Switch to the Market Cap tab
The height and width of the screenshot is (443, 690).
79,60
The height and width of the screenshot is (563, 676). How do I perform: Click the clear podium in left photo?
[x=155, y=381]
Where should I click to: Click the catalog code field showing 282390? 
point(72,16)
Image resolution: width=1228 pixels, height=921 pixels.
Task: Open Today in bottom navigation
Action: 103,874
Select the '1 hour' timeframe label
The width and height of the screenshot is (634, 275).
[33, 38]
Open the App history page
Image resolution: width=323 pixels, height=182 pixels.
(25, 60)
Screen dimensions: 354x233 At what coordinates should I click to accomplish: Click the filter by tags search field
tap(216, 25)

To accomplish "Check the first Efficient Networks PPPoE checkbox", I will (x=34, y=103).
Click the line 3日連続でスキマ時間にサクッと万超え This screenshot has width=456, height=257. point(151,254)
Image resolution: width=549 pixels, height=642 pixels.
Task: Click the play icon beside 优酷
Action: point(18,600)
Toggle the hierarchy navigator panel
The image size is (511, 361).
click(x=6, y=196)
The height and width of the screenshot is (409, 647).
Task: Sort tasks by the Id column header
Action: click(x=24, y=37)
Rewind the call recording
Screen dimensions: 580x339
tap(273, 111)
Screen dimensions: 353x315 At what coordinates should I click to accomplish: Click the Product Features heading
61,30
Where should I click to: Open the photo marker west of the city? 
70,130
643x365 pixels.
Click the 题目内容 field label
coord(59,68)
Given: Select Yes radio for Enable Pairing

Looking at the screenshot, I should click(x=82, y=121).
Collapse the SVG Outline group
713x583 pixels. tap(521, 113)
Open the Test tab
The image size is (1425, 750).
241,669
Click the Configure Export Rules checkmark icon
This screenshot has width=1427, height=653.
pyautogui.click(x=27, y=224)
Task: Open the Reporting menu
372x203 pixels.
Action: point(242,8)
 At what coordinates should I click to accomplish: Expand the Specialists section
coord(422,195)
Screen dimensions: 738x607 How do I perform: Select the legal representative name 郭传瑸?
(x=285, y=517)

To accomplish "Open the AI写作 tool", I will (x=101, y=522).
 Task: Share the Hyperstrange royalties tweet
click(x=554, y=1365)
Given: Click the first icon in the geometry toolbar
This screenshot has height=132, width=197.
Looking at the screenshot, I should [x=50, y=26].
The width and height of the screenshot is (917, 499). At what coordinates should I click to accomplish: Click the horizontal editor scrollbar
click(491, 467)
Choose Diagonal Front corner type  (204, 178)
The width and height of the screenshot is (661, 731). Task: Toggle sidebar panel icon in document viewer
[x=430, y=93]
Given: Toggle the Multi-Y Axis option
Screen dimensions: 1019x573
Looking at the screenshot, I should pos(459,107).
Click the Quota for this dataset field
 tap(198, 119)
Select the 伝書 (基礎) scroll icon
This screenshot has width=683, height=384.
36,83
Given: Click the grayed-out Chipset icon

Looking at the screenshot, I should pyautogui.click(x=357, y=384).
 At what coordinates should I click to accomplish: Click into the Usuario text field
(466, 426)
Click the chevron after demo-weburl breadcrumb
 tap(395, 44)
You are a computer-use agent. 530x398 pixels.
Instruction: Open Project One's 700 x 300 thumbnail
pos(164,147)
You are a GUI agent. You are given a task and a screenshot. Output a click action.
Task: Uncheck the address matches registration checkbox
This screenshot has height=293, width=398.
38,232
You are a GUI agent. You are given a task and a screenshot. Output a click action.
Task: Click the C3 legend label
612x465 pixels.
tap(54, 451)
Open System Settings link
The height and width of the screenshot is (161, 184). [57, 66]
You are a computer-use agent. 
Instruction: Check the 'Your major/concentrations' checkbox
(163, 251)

== WORK REQUIRED ==
Every entry shown above is to be written out exactly.

== EXERCISE OUTPUT ==
Switch to the Market Cap tab
The height and width of the screenshot is (443, 690).
79,60
The height and width of the screenshot is (563, 676). How do I perform: Click the clear podium in left photo?
[x=155, y=381]
Where should I click to: Click the catalog code field showing 282390? 
point(72,16)
Image resolution: width=1228 pixels, height=921 pixels.
Task: Open Today in bottom navigation
Action: 103,874
Select the '1 hour' timeframe label
The width and height of the screenshot is (634, 275).
[33, 38]
Open the App history page
Image resolution: width=323 pixels, height=182 pixels.
(25, 60)
Screen dimensions: 354x233 At what coordinates should I click to accomplish: Click the filter by tags search field
tap(216, 25)

To accomplish "Check the first Efficient Networks PPPoE checkbox", I will (x=34, y=103).
Click the line 3日連続でスキマ時間にサクッと万超え This screenshot has width=456, height=257. point(151,254)
Image resolution: width=549 pixels, height=642 pixels.
Task: Click the play icon beside 优酷
Action: point(18,600)
Toggle the hierarchy navigator panel
The image size is (511, 361).
click(x=6, y=196)
The height and width of the screenshot is (409, 647).
Task: Sort tasks by the Id column header
Action: click(x=24, y=37)
Rewind the call recording
Screen dimensions: 580x339
tap(273, 111)
Screen dimensions: 353x315 At what coordinates should I click to accomplish: Click the Product Features heading
61,30
Where should I click to: Open the photo marker west of the city? 
70,130
643x365 pixels.
Click the 题目内容 field label
coord(59,68)
Given: Select Yes radio for Enable Pairing

Looking at the screenshot, I should click(x=82, y=121).
Collapse the SVG Outline group
713x583 pixels. tap(521, 113)
Open the Test tab
The image size is (1425, 750).
241,669
Click the Configure Export Rules checkmark icon
This screenshot has width=1427, height=653.
pyautogui.click(x=27, y=224)
Task: Open the Reporting menu
372x203 pixels.
Action: point(242,8)
 At what coordinates should I click to accomplish: Expand the Specialists section
coord(422,195)
Screen dimensions: 738x607 How do I perform: Select the legal representative name 郭传瑸?
(x=285, y=517)

To accomplish "Open the AI写作 tool", I will (x=101, y=522).
 Task: Share the Hyperstrange royalties tweet
click(x=554, y=1365)
Given: Click the first icon in the geometry toolbar
This screenshot has height=132, width=197.
Looking at the screenshot, I should [x=50, y=26].
The width and height of the screenshot is (917, 499). At what coordinates should I click to accomplish: Click the horizontal editor scrollbar
click(491, 467)
Choose Diagonal Front corner type  (204, 178)
The width and height of the screenshot is (661, 731). Task: Toggle sidebar panel icon in document viewer
[x=430, y=93]
Given: Toggle the Multi-Y Axis option
Screen dimensions: 1019x573
Looking at the screenshot, I should pos(459,107).
Click the Quota for this dataset field
 tap(198, 119)
Select the 伝書 (基礎) scroll icon
This screenshot has width=683, height=384.
36,83
Given: Click the grayed-out Chipset icon

Looking at the screenshot, I should pyautogui.click(x=357, y=384).
 At what coordinates should I click to accomplish: Click into the Usuario text field
(466, 426)
Click the chevron after demo-weburl breadcrumb
 tap(395, 44)
You are a computer-use agent. 530x398 pixels.
Instruction: Open Project One's 700 x 300 thumbnail
pos(164,147)
You are a GUI agent. You are given a task and a screenshot. Output a click action.
Task: Uncheck the address matches registration checkbox
This screenshot has height=293, width=398.
38,232
You are a GUI agent. You are given a task and a screenshot. Output a click action.
Task: Click the C3 legend label
612x465 pixels.
tap(54, 451)
Open System Settings link
The height and width of the screenshot is (161, 184). [57, 66]
You are a computer-use agent. 
Instruction: Check the 'Your major/concentrations' checkbox
(163, 251)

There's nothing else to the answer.